(Fortune Magazine) -- In the months before its Nov. 15 IPO, Hertz hit the road. The company had an ambitious plan to pitch to investors: extend its dominance in airport car rentals to the leisure market while slashing costs. To do so, Hertz (Charts) must wrestle share away from privately held Enterprise Rent-a-Car--which has, in Hertz's own words, "historically dominated" the leisure business.
But evidently many buyers didn't like what they saw under Hertz's hood. When the rental giant's shares priced at $15 (down from its $17 estimate), the private-equity shops that bought Hertz from Ford (Charts) last year--Clayton Dubilier & Rice, the Carlyle Group, and Merrill Lynch--had to sell it for $1 billion less than planned.
For investors, one issue kept coming up: Hertz is facing a huge cost increase that Enterprise is not. Hertz has long had a sweetheart deal with Ford and GM (Charts). It buys no-frills cars at a discount, then sells them back to the automakers at a set price after several months. Enterprise pursues a riskier but potentially more profitable strategy. It buys fully loaded cars, then resells them on the market.

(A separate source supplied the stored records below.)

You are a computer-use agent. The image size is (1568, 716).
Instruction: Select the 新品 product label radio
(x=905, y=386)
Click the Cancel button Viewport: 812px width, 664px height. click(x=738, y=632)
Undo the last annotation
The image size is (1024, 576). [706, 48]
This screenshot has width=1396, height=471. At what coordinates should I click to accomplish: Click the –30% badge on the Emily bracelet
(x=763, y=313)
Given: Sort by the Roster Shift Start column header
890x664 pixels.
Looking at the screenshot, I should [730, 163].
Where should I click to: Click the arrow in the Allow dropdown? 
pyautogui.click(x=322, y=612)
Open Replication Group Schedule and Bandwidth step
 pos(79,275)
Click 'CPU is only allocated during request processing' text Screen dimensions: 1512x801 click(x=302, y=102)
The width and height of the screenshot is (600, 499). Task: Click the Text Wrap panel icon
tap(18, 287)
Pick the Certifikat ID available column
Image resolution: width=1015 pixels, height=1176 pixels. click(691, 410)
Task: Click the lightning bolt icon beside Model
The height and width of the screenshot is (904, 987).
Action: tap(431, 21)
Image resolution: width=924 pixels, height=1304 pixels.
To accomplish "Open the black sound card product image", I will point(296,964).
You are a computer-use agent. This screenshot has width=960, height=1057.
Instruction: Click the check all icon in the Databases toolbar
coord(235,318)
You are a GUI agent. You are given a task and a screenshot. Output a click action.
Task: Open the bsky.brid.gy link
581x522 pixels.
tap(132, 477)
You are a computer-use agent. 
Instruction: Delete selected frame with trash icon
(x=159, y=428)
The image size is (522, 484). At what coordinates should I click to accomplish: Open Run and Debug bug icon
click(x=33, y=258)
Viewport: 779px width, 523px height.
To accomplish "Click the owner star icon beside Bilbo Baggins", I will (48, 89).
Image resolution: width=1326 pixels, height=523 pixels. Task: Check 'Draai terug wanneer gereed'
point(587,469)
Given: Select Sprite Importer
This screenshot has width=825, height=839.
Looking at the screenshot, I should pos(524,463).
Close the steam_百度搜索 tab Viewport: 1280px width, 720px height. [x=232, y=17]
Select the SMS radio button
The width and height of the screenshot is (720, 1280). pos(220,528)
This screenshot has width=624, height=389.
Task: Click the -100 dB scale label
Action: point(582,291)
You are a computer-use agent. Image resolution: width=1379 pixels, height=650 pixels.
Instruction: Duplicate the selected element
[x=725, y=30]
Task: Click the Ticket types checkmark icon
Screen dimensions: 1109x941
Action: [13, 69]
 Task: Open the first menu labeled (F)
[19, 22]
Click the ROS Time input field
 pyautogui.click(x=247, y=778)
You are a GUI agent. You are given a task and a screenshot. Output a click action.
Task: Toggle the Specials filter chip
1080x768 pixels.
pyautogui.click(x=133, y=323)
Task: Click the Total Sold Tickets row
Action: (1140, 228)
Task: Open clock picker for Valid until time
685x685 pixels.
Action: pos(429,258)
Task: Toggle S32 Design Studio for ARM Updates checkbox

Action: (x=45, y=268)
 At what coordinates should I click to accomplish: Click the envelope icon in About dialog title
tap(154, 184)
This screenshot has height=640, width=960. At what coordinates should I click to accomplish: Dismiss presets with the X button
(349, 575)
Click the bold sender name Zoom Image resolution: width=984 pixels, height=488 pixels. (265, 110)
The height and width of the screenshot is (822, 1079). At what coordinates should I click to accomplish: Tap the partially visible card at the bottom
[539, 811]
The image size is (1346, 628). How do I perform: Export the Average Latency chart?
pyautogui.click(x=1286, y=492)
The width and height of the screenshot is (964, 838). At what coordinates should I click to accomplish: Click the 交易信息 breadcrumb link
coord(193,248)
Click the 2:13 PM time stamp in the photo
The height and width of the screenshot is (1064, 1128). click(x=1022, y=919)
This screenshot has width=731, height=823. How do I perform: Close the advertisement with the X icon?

But last September, Ford and GM decided to cut back on inventory and repurchase fewer cars. The value of Hertz's fleet fell about 8% this year, since 65% of its cars are no longer assured a good resale price. Because Hertz is using its fleet as collateral, the costs of servicing its heavy debt load will rise.
The easy way to pay for the difference would be rental rate hikes, but Hertz's rates are already at a three-year high. Plus, 77% of its sales come from airports, where competition is fierce and corporate customers demand discounts.
That's why Hertz now covets the leisure market, where prices are flexible. But Enterprise has three times as many off-airport sites and as a private company can sacrifice earnings to lock out newcomers. "Being private gives it a lot of pricing leeway," says S&P analyst Betsy Snyder.